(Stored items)
'''

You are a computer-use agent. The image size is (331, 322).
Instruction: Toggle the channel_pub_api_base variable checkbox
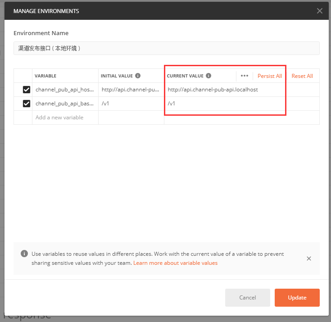point(27,104)
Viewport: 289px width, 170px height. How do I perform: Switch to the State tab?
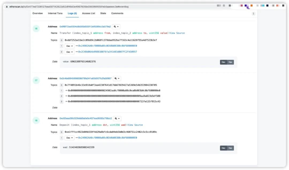coord(103,13)
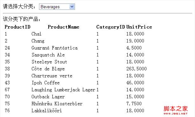195x117 pixels.
Task: Click the Guaraná Fantástica product name
Action: pyautogui.click(x=55, y=48)
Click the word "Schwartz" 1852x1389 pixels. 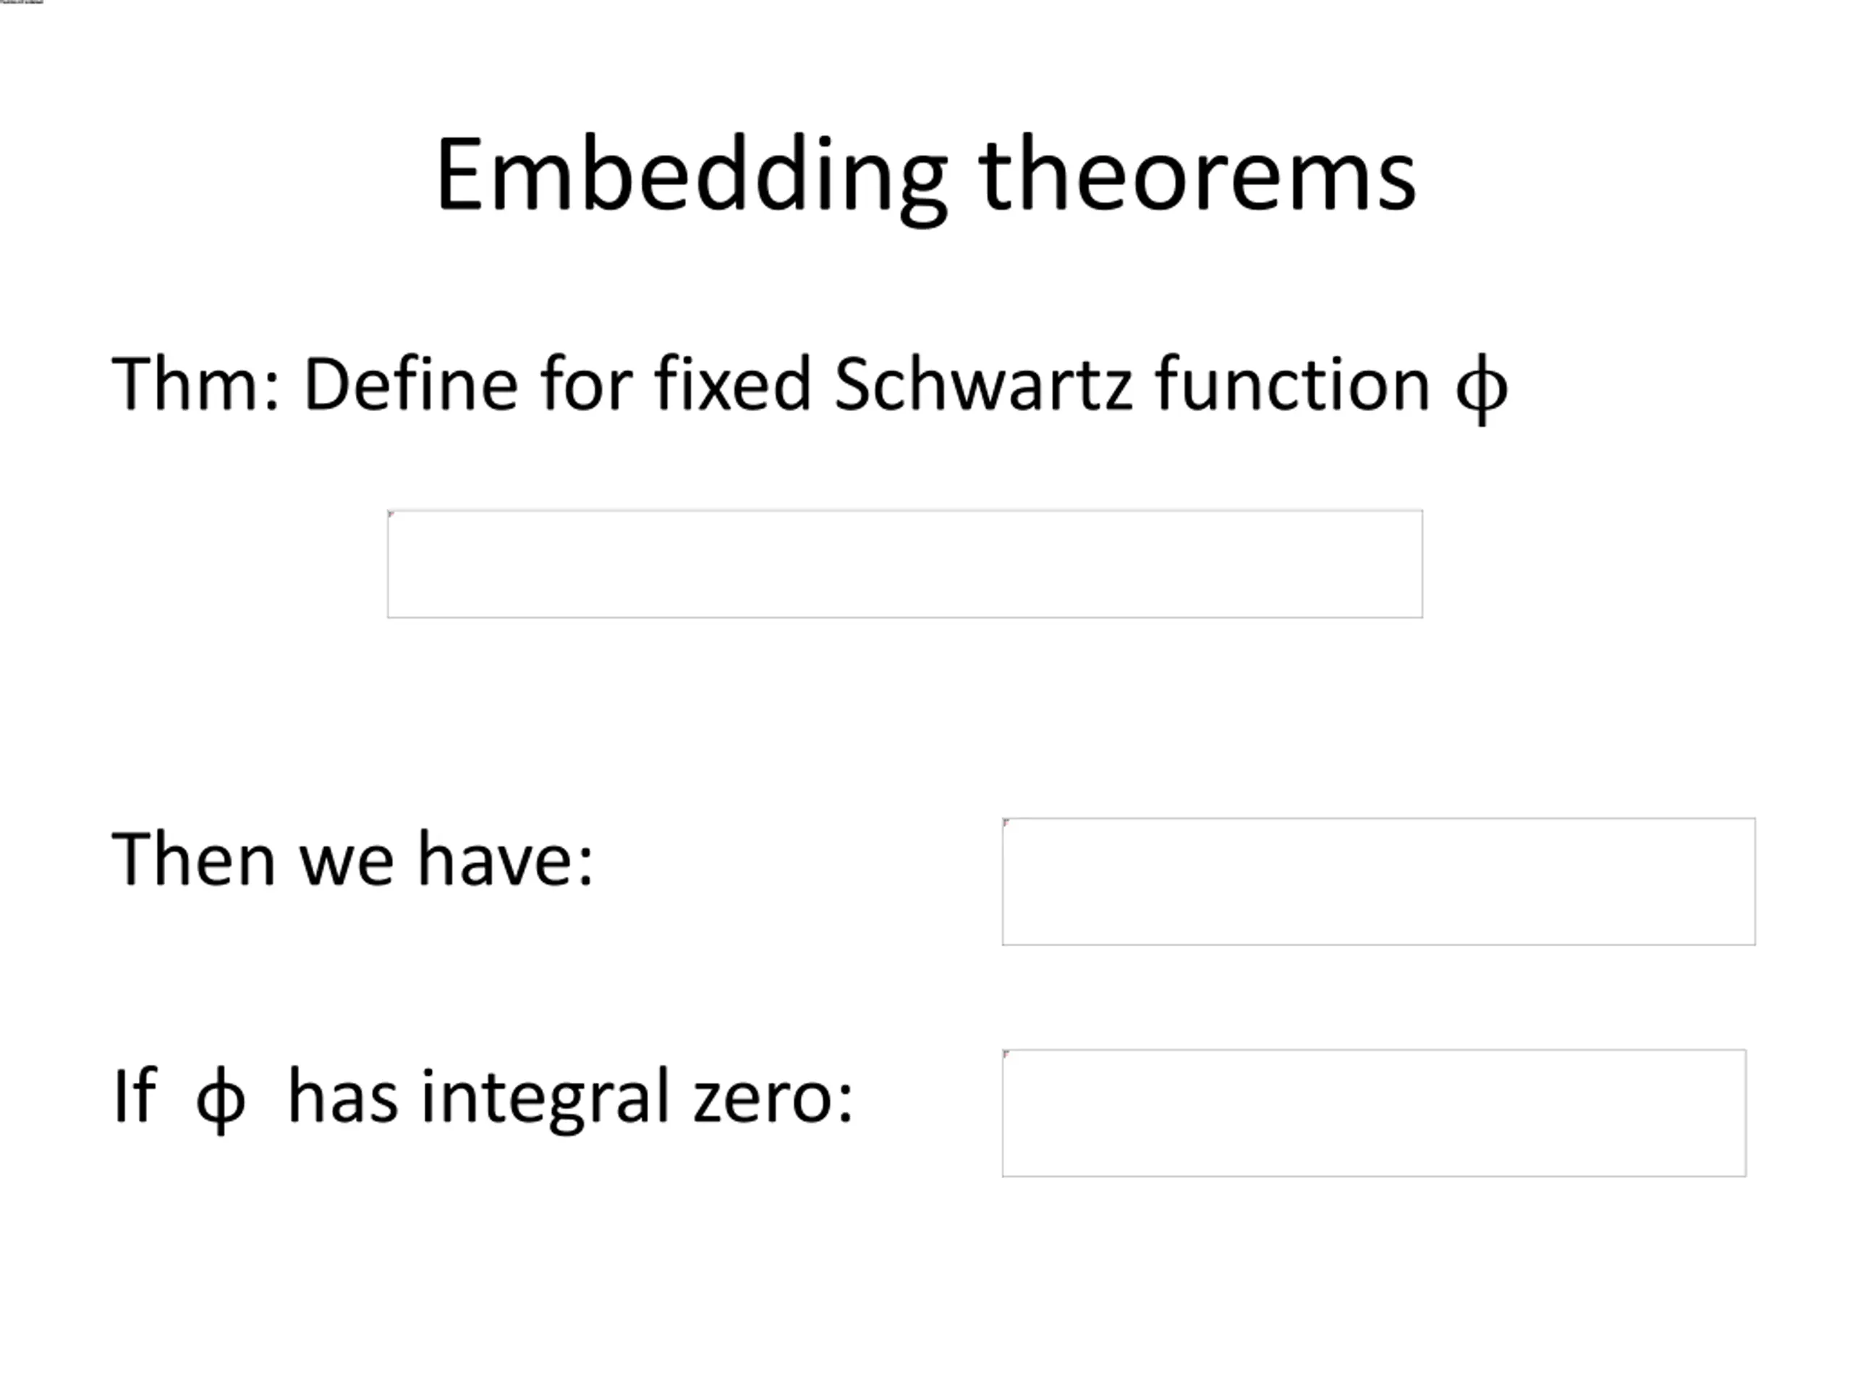tap(983, 383)
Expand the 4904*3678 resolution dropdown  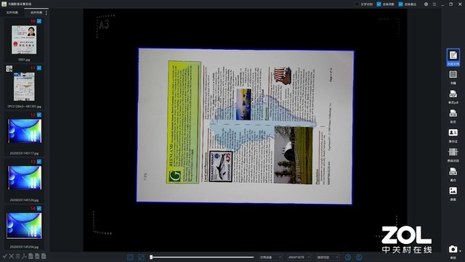(x=299, y=257)
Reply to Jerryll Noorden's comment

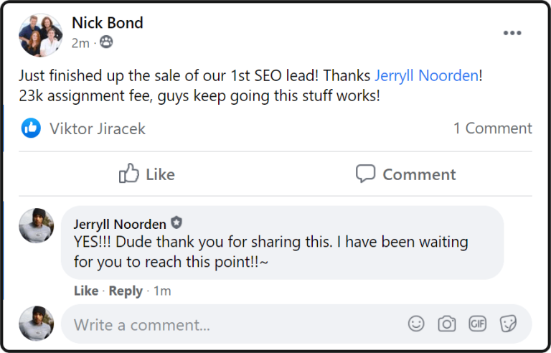tap(126, 291)
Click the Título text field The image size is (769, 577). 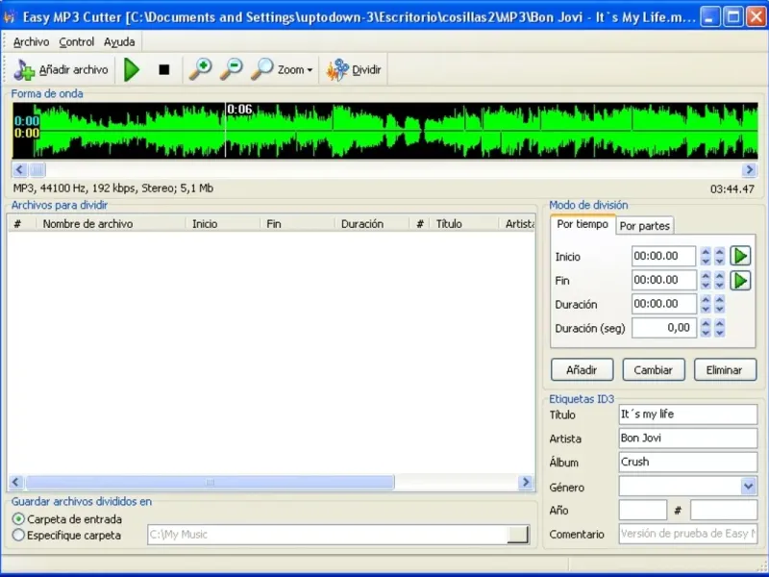pyautogui.click(x=687, y=414)
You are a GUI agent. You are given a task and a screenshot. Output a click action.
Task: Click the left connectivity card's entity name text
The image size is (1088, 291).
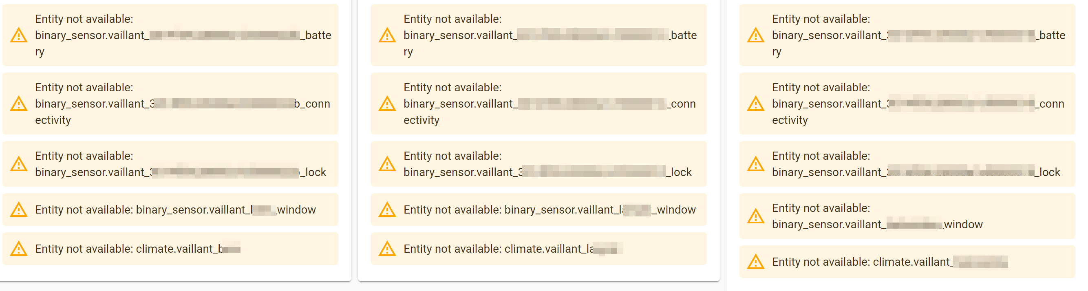pos(182,103)
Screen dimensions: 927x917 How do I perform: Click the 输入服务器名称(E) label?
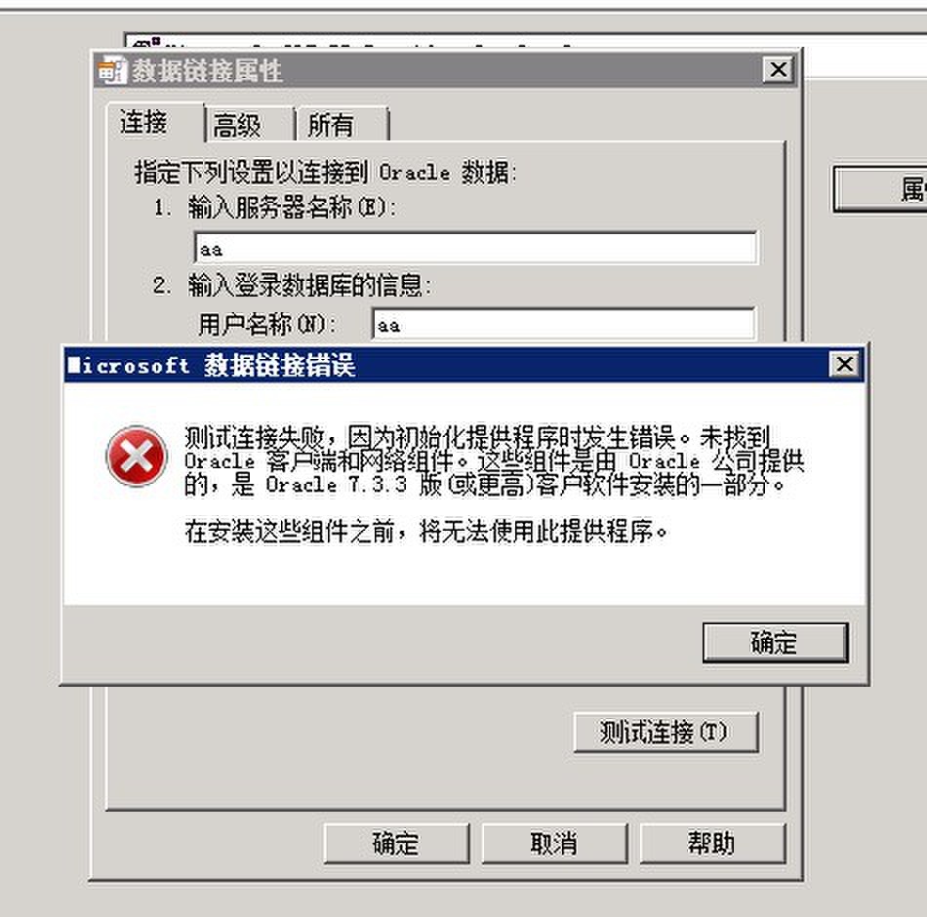point(292,208)
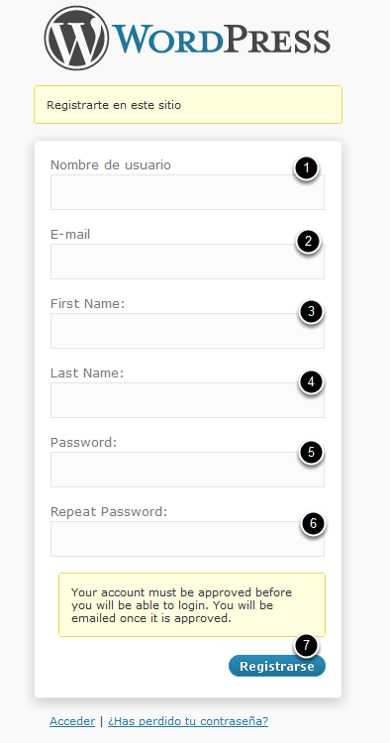Focus the Repeat Password field
390x743 pixels.
click(x=187, y=539)
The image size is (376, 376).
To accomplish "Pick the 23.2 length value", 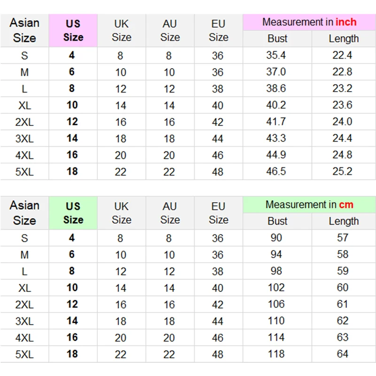I will pos(342,88).
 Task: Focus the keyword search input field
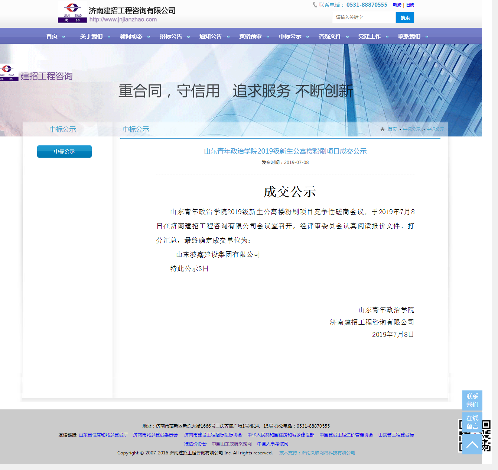364,17
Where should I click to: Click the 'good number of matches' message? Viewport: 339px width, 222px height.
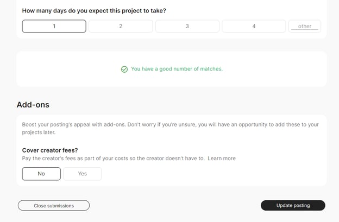coord(177,69)
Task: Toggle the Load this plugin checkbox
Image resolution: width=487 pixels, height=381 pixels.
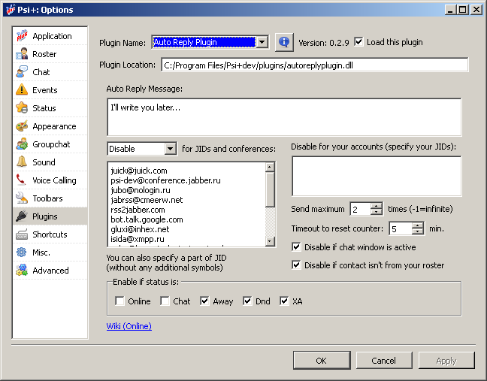Action: (x=358, y=42)
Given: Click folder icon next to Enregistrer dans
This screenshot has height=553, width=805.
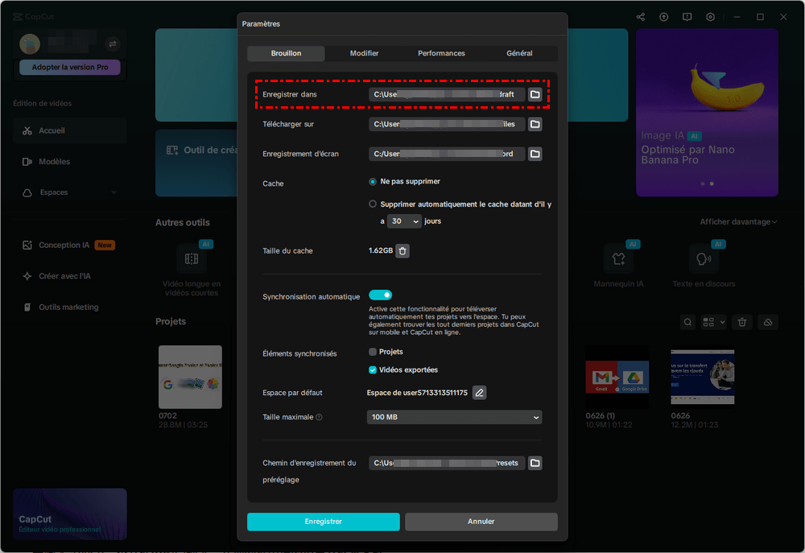Looking at the screenshot, I should (x=535, y=94).
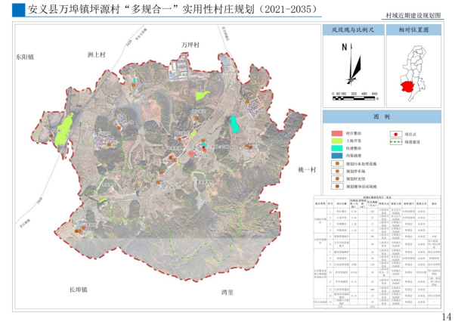Click the pink village renovation legend swatch
Image resolution: width=455 pixels, height=322 pixels.
click(337, 132)
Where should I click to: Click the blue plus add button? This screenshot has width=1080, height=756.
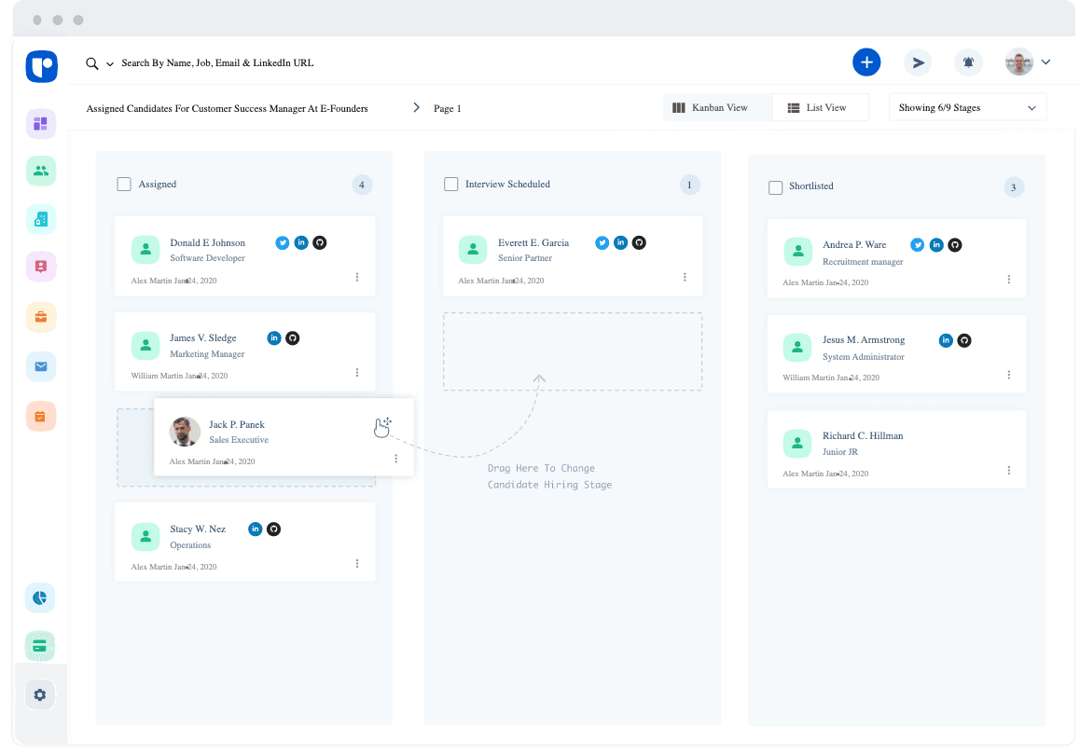coord(866,62)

'''

Please set down only the lines from the one containing "Where should I click to: Click the blue" through the end of the entries, exactly as they stand, both ends included and with no pictures.

→ Exercise response:
Where should I click to: Click the blue plus add button? This screenshot has width=1080, height=756.
coord(866,62)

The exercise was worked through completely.